The product sits between document intake and final bid strategy: ingest documents, synthesize scope/risk, then support a go/no-go decision with references.

3. Core Concepts

  • Project: one bid opportunity with metadata (type, source, date, notes) and attached documents.
  • Construction documents (PDFs): plans/specs/addenda uploaded for analysis.
  • Scope extraction: conversion of document text into structured, decision-ready fields.
  • Flooring / epoxy scope: explicit requirements, inclusions, exclusions, materials, prep/coating expectations.
  • Risk flags: warnings about ambiguity, exclusions, assumptions, or potential commercial risk.
  • Recommendation (BID / REVIEW / PASS):
    • BID: generally clear and actionable scope.
    • REVIEW: potentially viable but requires manual clarification.
    • PASS: insufficient fit or low-confidence scope value.
  • References: evidence objects attached to extracted items (file, page, excerpt) for verification.
  • Two-pass extraction:
    • Pass 1 narrows relevant pages.
    • Pass 2 performs detailed structured extraction only on shortlisted pages.

4. Functional Walkthrough (End-to-End)

  1. Authentication: Admin signs in to access protected workflows.
  2. Project creation: A new bid project is created with context data.
  3. PDF upload: Relevant bid documents are attached to the project.
  4. AI extraction: System runs two-pass analysis and saves run status/results.
  5. Review output: User inspects extracted scope, risk flags, recommendation, and references.
  6. Decision support: User uses evidence-backed output to decide bid posture.
  7. Report generation: A structured PDF summary is generated and downloaded.
  8. Project library reuse: Past projects are searched/filtered for comparison and historical recall.

5. Feature-by-Feature Design Methodology

Project management

  • Why: bidding requires stable project context, not loose files.
  • Approach: model each bid as a durable entity with standardized fields.
  • Principle: metadata-first organization improves retrieval and reporting.

PDF ingestion

  • Why: source truth is document-based.
  • Approach: enforce file type/count/size constraints and project association.
  • Principle: controlled intake prevents invalid analysis and runtime drift.

Two-pass AI extraction

  • Why: reduce noise and computational cost while improving relevance.
  • Approach: identify likely pages first, then extract structured details.
  • Principle: scoped context yields more reliable outputs than whole-document prompting.

Reference capture

  • Why: business users must trust and verify outputs quickly.
  • Approach: attach file/page/excerpt evidence to extracted elements.
  • Principle: traceability is mandatory for operational trust.

PDF report generation

  • Why: decisions and handoffs need a shareable artifact.
  • Approach: deterministic summary layout with scope, risk, recommendation, references.
  • Principle: consistency improves communication quality.

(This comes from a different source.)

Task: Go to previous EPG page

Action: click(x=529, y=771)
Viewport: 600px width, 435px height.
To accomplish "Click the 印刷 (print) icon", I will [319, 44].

Project library and search

  • Why: historical bids are strategic assets.
  • Approach: keyword search and domain filters (status/type/source/date).
  • Principle: retrieval speed enables learning across projects.

Admin and usage tracking

  • Why: internal owner needs operational control and visibility.
  • Approach: secure destructive actions + minimal usage counters.
  • Principle: lightweight governance without enterprise overhead.

6. Technical Architecture (High-Level)

The system uses a web frontend + API backend + Postgres persistence.

  • Frontend (React): handles user workflows, forms, filtering, and output presentation.
  • Backend (FastAPI): owns auth, business rules, extraction orchestration, report generation, and access control.
  • Database (Postgres): stores projects, files, extraction runs, reports, and counters.

Persistence strategy is intentional: uploaded PDFs and generated reports are stored in the database so data survives container restarts and free-tier hosting limitations.

Containerization is used for reproducible environments:

  • Local: Docker Compose runs API + Postgres.
  • Production (Render): Docker image + managed Postgres, without Compose.

7. AI & Automation Philosophy

AI is used as an accelerator for document interpretation, not as an autonomous decision-maker. The system automates extraction and structuring, then presents evidence for human judgment.

Reliability and trust are handled by:

  • Structured output contracts (schema-driven payloads).
  • Explicit run statuses (PENDING, RUNNING, SUCCESS, FAILED).
  • Evidence references on extracted items.
  • Clear distinction between AI suggestion and business decision.

References and structured JSON matter because they make outputs auditable, debuggable, and reusable across reporting and search.

8. Limitations & Future Evolution

Current MVP limitations

  • Single-admin model only.
  • Synchronous extraction execution.
  • Basic usage metrics (not full observability suite).
  • No external bidding platform integrations.

Likely next evolutions

  • Multi-user roles and permissions.
  • Background job queue for heavy extraction workloads.
  • Richer analytics and operational dashboards.
  • Enhanced model strategy and extraction confidence scoring.
  • Broader document intelligence workflows beyond flooring/epoxy.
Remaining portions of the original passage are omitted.